The issue has sharpened in recent weeks as Sydney's record-breaking winter heat and a volatile NSW property market push more people toward the Coast in search of affordable housing. With Gosford's median house price sitting below that of Sydney's inner ring, the region has become a pressure valve — and property listings here attract intense competition. That competition creates fertile ground for listing errors and outright duplication to cause serious harm.
From Woy Woy to West Gosford, the frustration is real
Residents contacted The Daily Central Coast after our initial callout last month. A Woy Woy vendor described discovering their family home listed simultaneously on two separate portals with a $40,000 price gap between them — a discrepancy, they said, that led a prospective buyer to withdraw, assuming something was legally wrong with the property. A West Gosford renter recounted booking an inspection through a third-party aggregator site for a two-bedroom unit on Racecourse Road, only to arrive and find the property had been leased three weeks earlier and the listing had simply never been removed.

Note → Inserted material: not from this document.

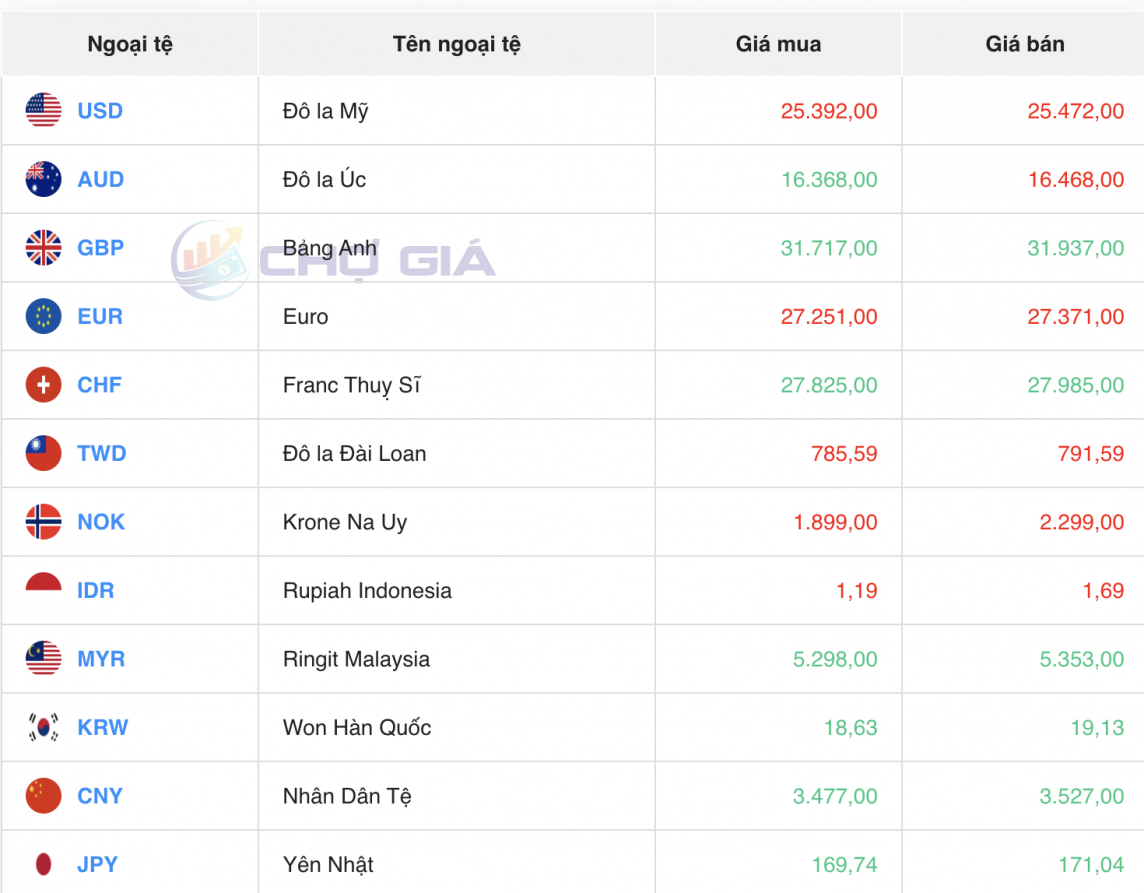Click the Malaysia flag icon
The image size is (1144, 893).
(x=43, y=659)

Another resident, from Kariong, said duplicate images of their property — including interior shots of bedrooms — had been scraped and reposted on an unfamiliar site without their agent's knowledge. They only discovered it when a friend sent them a screenshot. No quotes are attributed here; these accounts were shared directly with this reporter via written submission and phone, and the residents asked not to be named.

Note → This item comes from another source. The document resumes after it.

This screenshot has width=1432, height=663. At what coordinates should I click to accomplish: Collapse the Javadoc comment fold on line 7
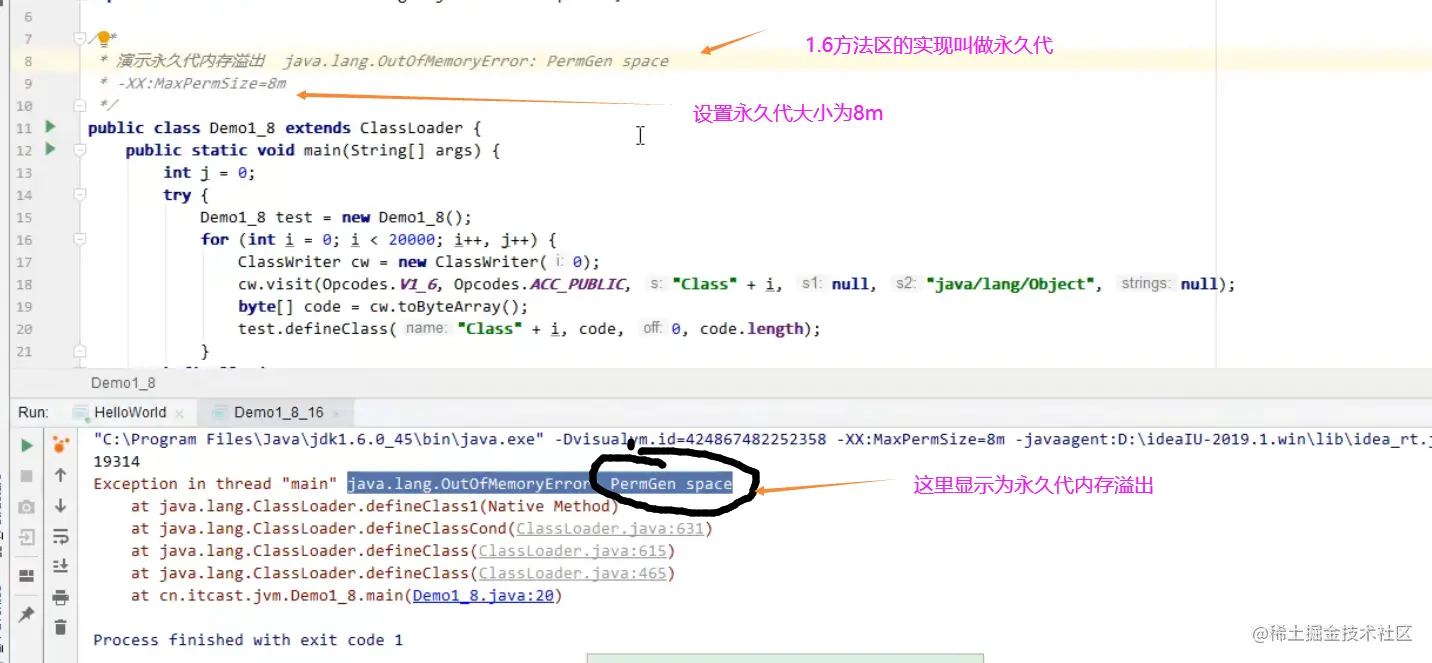(79, 38)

Central Coast Council's planning portal and NSW Fair Trading both field complaints relating to misleading property advertising, but neither body has a dedicated mechanism specifically for duplicate digital image complaints. NSW Fair Trading's general advice to consumers is to report misleading listings under the Australian Consumer Law, though the process can be slow and the takedown of images from third-party aggregators is rarely swift.
A problem with real dollar consequences
The Real Estate Institute of NSW flagged misleading online listings as a compliance concern in its 2025 annual report, noting that the proliferation of aggregator sites has made it harder for agents to control where their listing images end up once uploaded to a major portal. Under NSW regulations introduced in 2023, agents are required to ensure all published listings are accurate and current, but enforcement relies largely on consumer complaints rather than proactive auditing.

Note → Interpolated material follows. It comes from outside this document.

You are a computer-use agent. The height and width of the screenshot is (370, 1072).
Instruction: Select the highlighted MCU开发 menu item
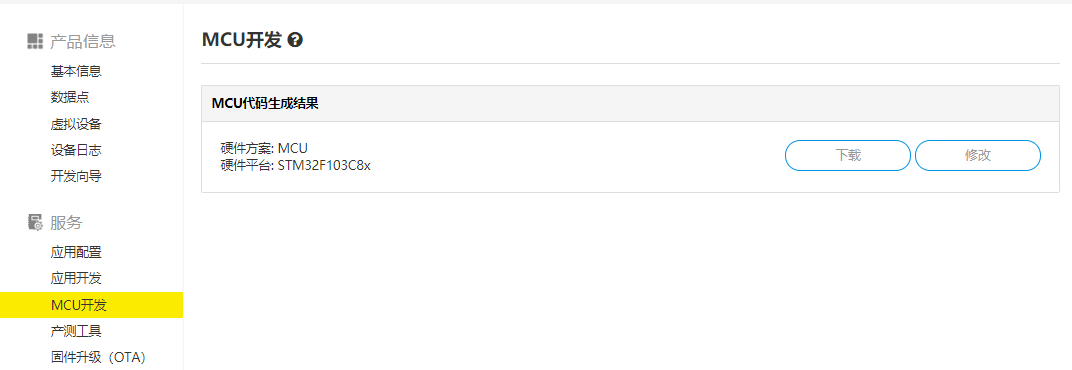click(92, 305)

On the Central Coast, where the rental vacancy rate has hovered below two percent for much of the past two years according to publicly available SQM Research data, a duplicate or ghost listing can mean a desperate family wastes a Saturday driving to Gosford or Tuggerah for an inspection that goes nowhere. Petrol, lost wages, childcare — the costs add up fast for people already choosing between rent and groceries.
Community legal centres, including the Central Coast Community Legal Centre based in Gosford, can assist residents who believe they've suffered financial loss as a result of misleading advertising, though their capacity is limited and wait times for advice appointments have stretched to several weeks.
For vendors, the practical first step is to request written confirmation from your agent of exactly which platforms your listing appears on, and to set a calendar reminder to check those platforms every fortnight. For renters, cross-referencing a listing against the agent's own website before booking an inspection takes two minutes and can save an entire afternoon. NSW Fair Trading's online complaint form accepts screenshots as supporting evidence — keep them dated. Anyone who believes their property images have been scraped without consent can submit a removal request directly to the platform under the Online Safety Act, with the eSafety Commissioner's office providing written guidance on that process at esafety.gov.au.